The Pasadena Humane Society wanted to give Edgar a chance at life. They posted his story on Facebook to see if anyone could help with the costs of surgery to fix the PDA. The media showed up, including the Pasadena Star News who wrote a touching story and produced a heartfelt video. Edgar’s story inspired people, motivating them to get involved and to pay attention to his plight. Hundreds of people from all walks of life started posting prayers, kind words, and offers to help. The Society’s Miracle Fund, a donation-based fund that pays for above and beyond care for homeless animals that need extra help, grew in size raising over $12,000 overnight.
The community’s response was spectacular. Due to their generosity, Edgar was transferred to a VCA animal hospital for his surgery. Our fingers were crossed that all would be successful the day he had his procedure. We were all on pins and needles waiting to hear from the surgeon that Edgar would be fine.
When the news came, it wasn’t good. The hole in his heart was much too large to be repaired using a basic procedure. Little Edgar was already in congestive heart failure, and the doctor felt it would be best to let him rest for a few more weeks. There are two options after he recovered and gained some weight–a second, riskier surgery or trying a different device with the original surgery.

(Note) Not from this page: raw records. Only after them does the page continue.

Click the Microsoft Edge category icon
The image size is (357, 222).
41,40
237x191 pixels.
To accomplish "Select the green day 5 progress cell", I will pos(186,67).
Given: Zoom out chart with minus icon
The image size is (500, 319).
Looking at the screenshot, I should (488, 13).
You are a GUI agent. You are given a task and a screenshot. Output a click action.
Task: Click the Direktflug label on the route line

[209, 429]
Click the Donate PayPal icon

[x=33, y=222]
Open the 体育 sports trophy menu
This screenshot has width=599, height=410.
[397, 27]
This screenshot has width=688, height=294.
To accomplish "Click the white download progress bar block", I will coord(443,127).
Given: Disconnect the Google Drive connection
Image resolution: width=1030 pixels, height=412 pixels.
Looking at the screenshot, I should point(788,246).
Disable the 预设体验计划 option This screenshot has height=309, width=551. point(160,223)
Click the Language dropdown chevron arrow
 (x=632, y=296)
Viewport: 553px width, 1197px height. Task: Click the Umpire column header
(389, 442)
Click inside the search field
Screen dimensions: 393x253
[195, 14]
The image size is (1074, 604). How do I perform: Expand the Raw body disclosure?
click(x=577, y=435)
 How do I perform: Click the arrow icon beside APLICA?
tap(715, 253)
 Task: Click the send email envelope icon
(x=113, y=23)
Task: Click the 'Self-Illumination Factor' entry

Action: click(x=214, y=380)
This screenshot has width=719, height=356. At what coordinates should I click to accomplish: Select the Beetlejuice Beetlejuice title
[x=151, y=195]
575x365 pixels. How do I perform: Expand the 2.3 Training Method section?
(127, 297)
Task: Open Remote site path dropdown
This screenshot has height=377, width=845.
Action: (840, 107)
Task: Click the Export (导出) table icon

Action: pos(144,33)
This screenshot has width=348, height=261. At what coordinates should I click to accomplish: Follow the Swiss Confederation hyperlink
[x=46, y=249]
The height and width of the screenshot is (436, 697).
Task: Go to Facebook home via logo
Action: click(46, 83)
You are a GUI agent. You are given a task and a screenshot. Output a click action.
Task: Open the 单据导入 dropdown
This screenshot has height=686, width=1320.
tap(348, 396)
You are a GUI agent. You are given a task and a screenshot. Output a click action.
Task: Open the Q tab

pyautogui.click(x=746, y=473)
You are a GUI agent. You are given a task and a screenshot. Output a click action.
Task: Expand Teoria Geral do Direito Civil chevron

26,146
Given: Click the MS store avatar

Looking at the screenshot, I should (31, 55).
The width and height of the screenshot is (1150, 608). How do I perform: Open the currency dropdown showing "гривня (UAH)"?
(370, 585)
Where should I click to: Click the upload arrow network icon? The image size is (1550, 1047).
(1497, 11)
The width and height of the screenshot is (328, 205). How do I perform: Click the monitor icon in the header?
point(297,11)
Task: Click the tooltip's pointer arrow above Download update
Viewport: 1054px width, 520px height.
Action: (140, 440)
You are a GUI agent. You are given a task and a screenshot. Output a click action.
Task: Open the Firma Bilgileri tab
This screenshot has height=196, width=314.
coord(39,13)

After they got the bad news, the Humane Society posted a Facebook update about Edgar. So many people were following his journey and asking after him. This time hundreds of well wishes poured in. Most people were thankful that we were doing everything in our power to save his life. There were a few, however, who responded with questions. They wanted to know why we were spending money on one animal when there are so many that need support. Or, they commented on the fact that we should not continue with the surgery and just let him go at his own pace and in peace. Edgar’s situation was difficult and complex, and I am glad that he touched so many people. It’s this conversation that will elevate the understanding of the human-animal relationship.
Last week, Edgar’s veterinary team started to become very worried about his progress. His congestive heart failure was progressing and he was getting very week. The prognosis was poor. He would not survive the follow-up surgery. Once again, his foster mom stepped up to the plate, this time taking him into her home for hospice care. For as little or long that he was going to be with us, she knew he deserved the best and the best she gave him. He died peacefully on Sunday, 7/9, knowing that he was loved.
I received the following note from his amazing foster mom:
I just wanted to say thank you for going out on a limb for Edgar (foster kitten w hole in his heart). I won’t pretend to know the difficult decisions you must constantly weigh and make – but I see that you clearly bring tremendous heart to those decisions. And while having to juggle the needs and your accountability to hundreds, thousands of animals – you showed the caring, attention and support to one. That is a remarkable act of kindness and compassion – which we need even more of and more role models for than ever before. I am even prouder and more honored to work with PHS and appreciate your leadership and efforts.
I can smile knowing that all of the efforts, support, and attention to this little kitten made a difference in the lives of many.